Latent Drifting in Diffusion Models for Counterfactual Medical Image Synthesis
Journal:
arXiv
Published Date:
Dec 30, 2024
Abstract
Scaling by training on large datasets has been shown to enhance the quality
and fidelity of image generation and manipulation with diffusion models;
however, such large datasets are not always accessible in medical imaging due
to cost and privacy issues, which contradicts one of the main applications of
such models to produce synthetic samples where real data is scarce. Also,
fine-tuning pre-trained general models has been a challenge due to the
distribution shift between the medical domain and the pre-trained models. Here,
we propose Latent Drift (LD) for diffusion models that can be adopted for any
fine-tuning method to mitigate the issues faced by the distribution shift or
employed in inference time as a condition.

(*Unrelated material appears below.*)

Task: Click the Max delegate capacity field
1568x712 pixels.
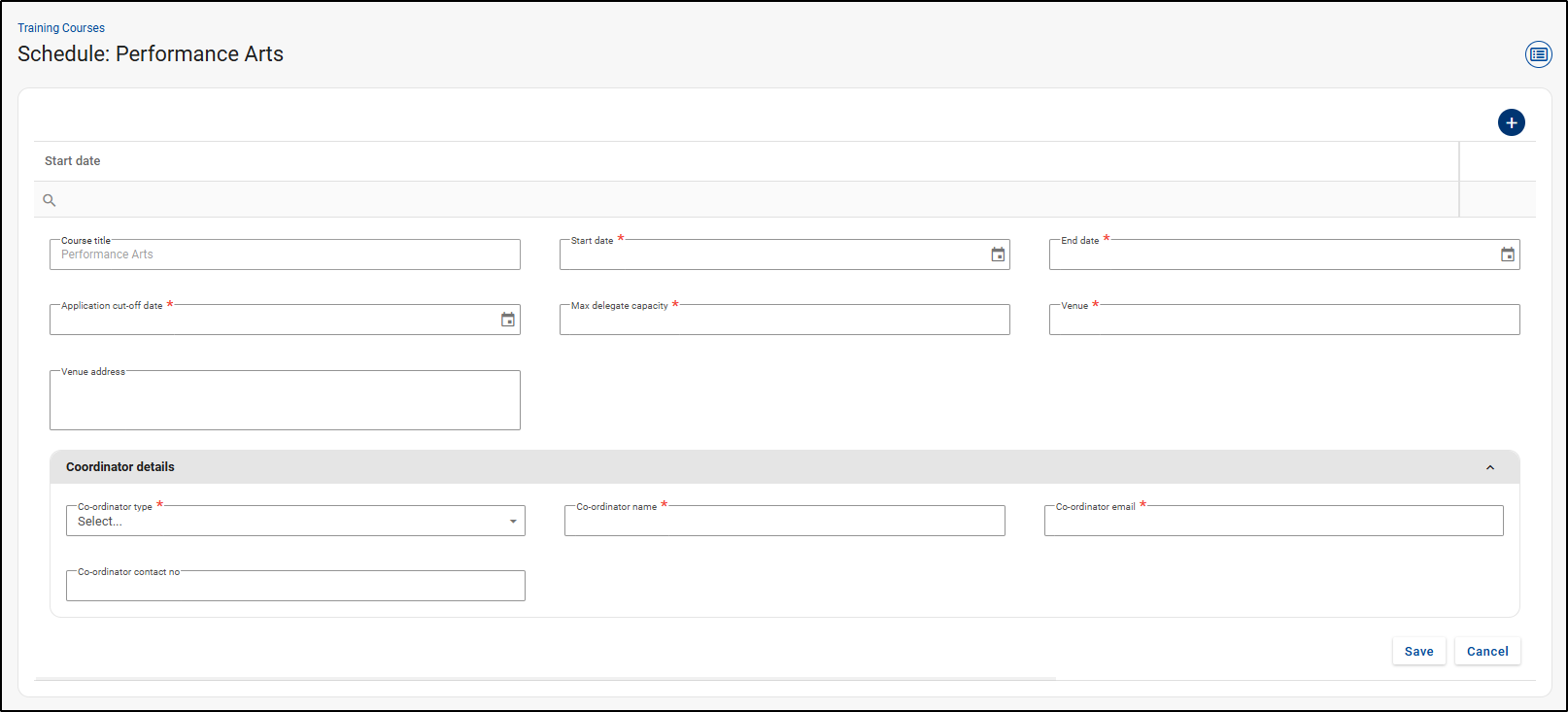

Latent Drifting enables diffusion
models to be conditioned for medical images fitted for the complex task of
counterfactual image generation, which is crucial to investigate how parameters
such as gender, age, and adding or removing diseases in a patient would alter
the medical images. We evaluate our method on three public longitudinal
benchmark datasets of brain MRI and chest X-rays for counterfactual image
generation. Our results demonstrate significant performance gains in various
scenarios when combined with different fine-tuning schemes.